**What is required:** Where a line contains "has height=1101, width=1820.", start there and write out that line and each one after it, word for word, through the final line of the entries; add nothing else.

(Stored items)
[Start of section]

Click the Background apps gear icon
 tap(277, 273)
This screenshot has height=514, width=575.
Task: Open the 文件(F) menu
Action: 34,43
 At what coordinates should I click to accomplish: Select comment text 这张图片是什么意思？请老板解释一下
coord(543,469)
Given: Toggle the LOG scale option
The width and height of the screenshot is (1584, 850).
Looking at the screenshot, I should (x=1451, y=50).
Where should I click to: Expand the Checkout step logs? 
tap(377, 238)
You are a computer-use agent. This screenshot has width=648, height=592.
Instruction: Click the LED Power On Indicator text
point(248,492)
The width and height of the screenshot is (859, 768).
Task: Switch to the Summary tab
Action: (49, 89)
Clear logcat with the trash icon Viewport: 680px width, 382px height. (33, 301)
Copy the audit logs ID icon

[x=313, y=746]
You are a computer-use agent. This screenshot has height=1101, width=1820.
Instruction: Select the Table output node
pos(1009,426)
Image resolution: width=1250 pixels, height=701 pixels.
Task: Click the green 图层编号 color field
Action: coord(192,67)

[End of section]

**Answer for this exercise:**
You are a computer-use agent. This screenshot has height=1101, width=1820.
Instruction: Select the Table output node
pos(1009,426)
Image resolution: width=1250 pixels, height=701 pixels.
Task: Click the green 图层编号 color field
Action: coord(192,67)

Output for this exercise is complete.